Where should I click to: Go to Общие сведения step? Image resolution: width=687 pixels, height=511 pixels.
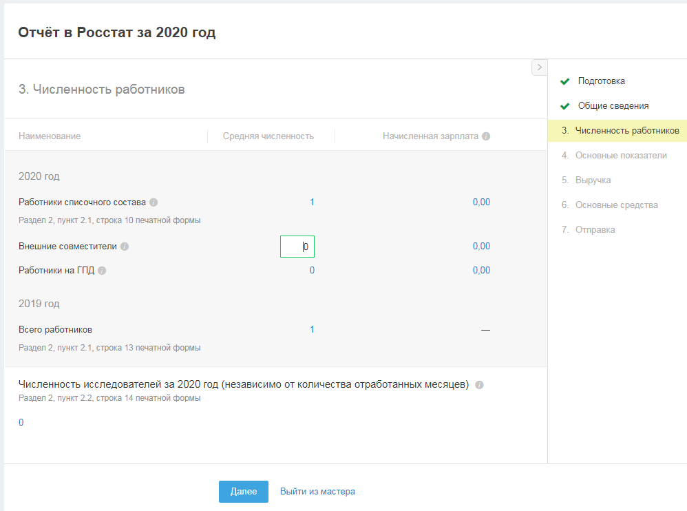tap(613, 106)
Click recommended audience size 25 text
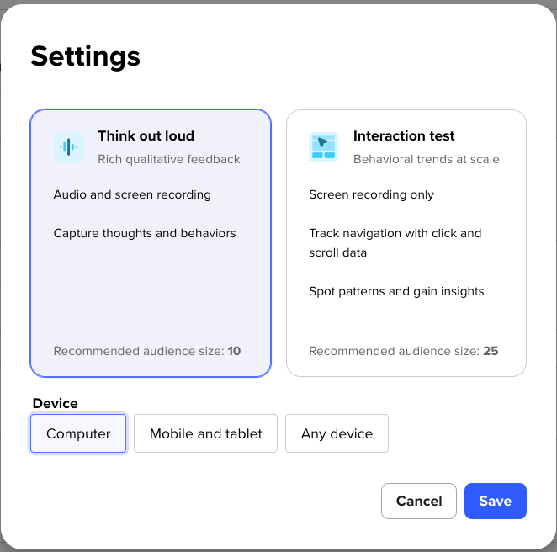This screenshot has height=552, width=557. [404, 351]
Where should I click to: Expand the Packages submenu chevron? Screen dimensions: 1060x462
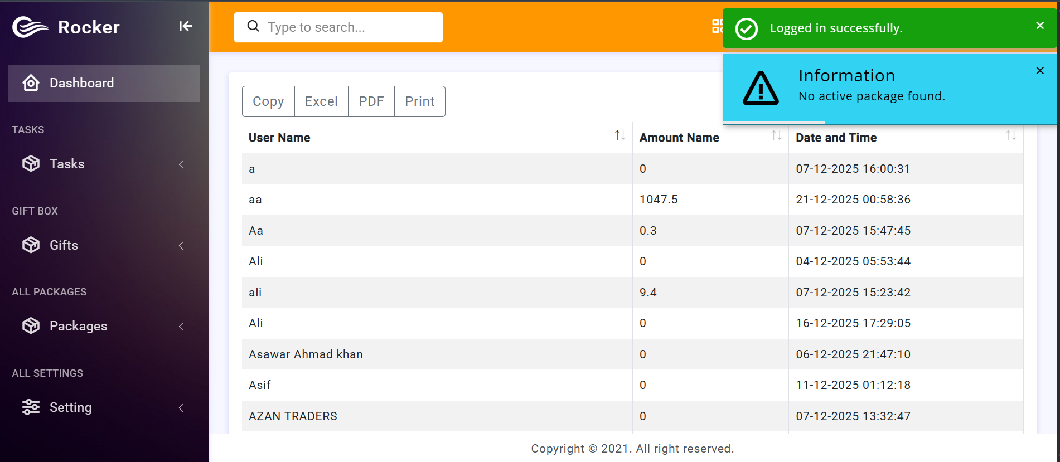click(x=181, y=327)
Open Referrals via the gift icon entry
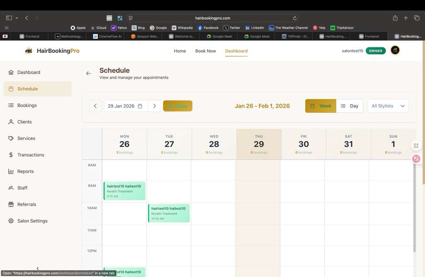The height and width of the screenshot is (277, 425). click(27, 204)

**Exercise brief:** The entries should be reproduced word for word, pictures omitted.

**Written response:**
Where should I click to: Go to Общие сведения step? Image resolution: width=687 pixels, height=511 pixels.
tap(613, 106)
Click recommended audience size 25 text
This screenshot has height=552, width=557. [404, 351]
Where should I click to: Expand the Packages submenu chevron? Screen dimensions: 1060x462
click(x=181, y=327)
Open Referrals via the gift icon entry
The height and width of the screenshot is (277, 425). click(27, 204)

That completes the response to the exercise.